Dataset entries
※ ※ ※

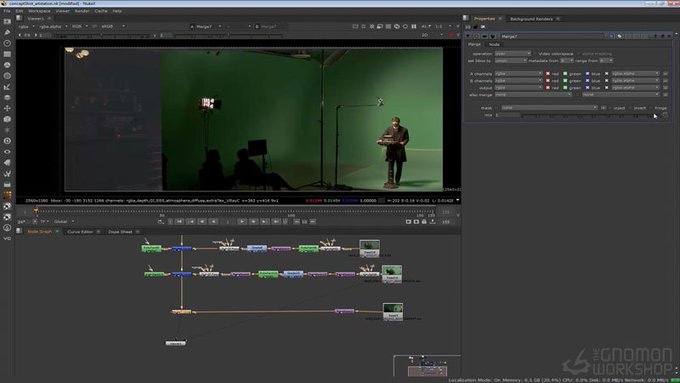Open the Merge nodes toolbar icon
The image size is (680, 383).
[7, 97]
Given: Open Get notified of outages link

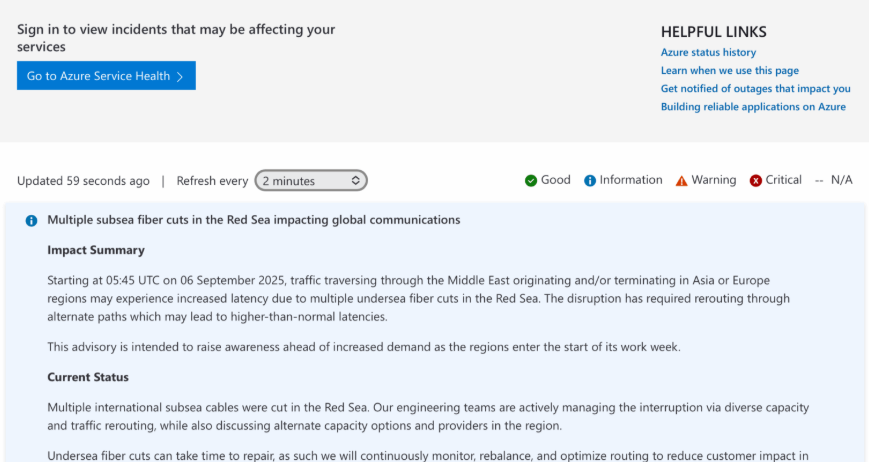Looking at the screenshot, I should [x=755, y=89].
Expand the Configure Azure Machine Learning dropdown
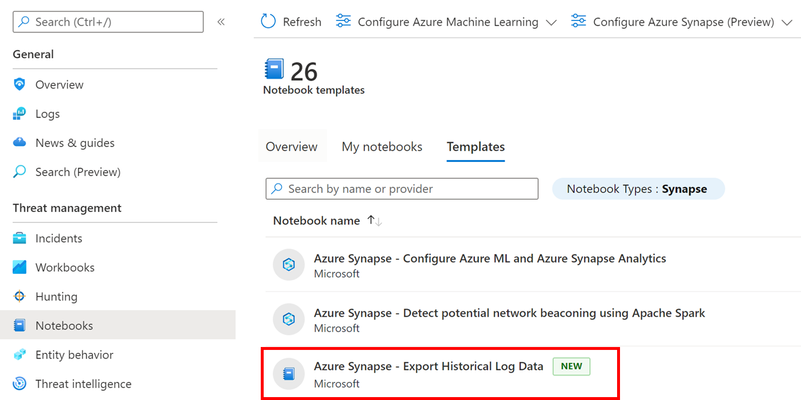Image resolution: width=801 pixels, height=400 pixels. (x=551, y=22)
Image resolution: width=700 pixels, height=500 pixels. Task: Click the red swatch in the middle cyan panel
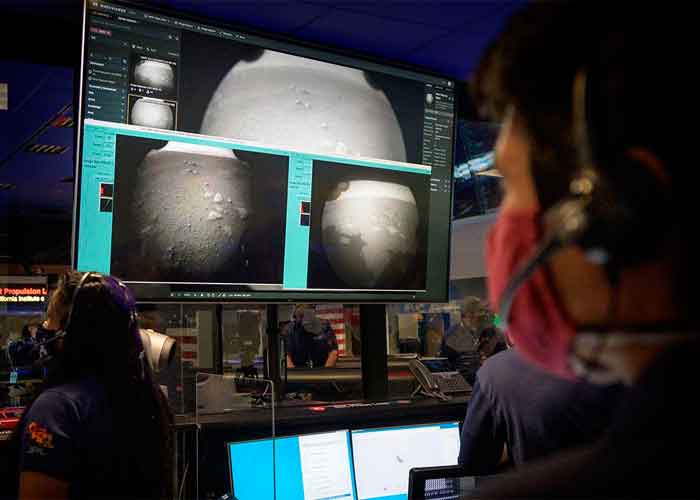[304, 207]
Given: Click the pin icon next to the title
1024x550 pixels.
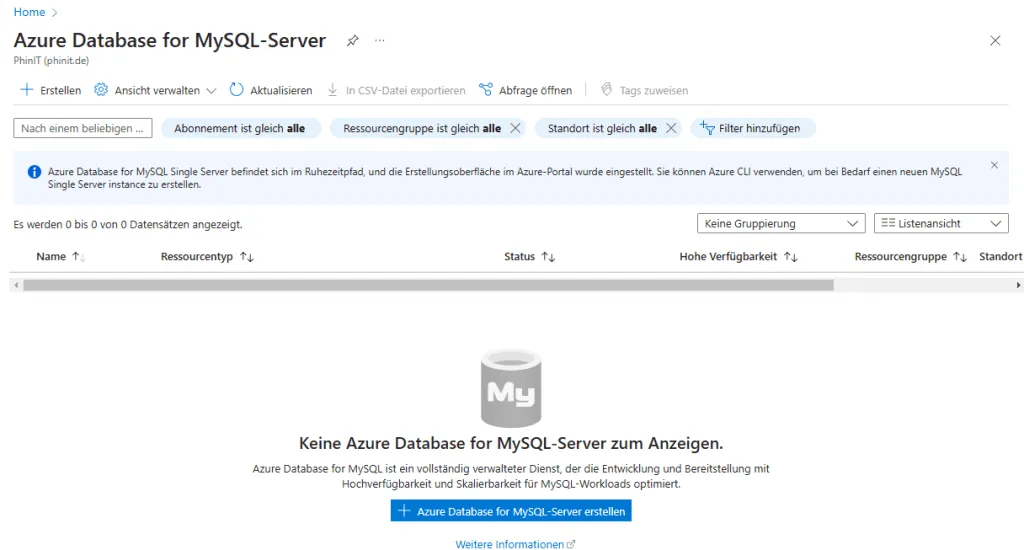Looking at the screenshot, I should point(352,41).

※ ※ ※

▶ **The task**
Pick up at the line containing "Given: Open Get notified of outages link" and copy each line exactly until the data ends, including that last line; copy no pictures.

▶ **Task answer**
Given: Open Get notified of outages link

Looking at the screenshot, I should [x=755, y=89].
Expand the Configure Azure Machine Learning dropdown
Image resolution: width=801 pixels, height=400 pixels. (x=551, y=22)
Image resolution: width=700 pixels, height=500 pixels. Task: Click the red swatch in the middle cyan panel
[304, 207]
Given: Click the pin icon next to the title
1024x550 pixels.
Looking at the screenshot, I should point(352,41).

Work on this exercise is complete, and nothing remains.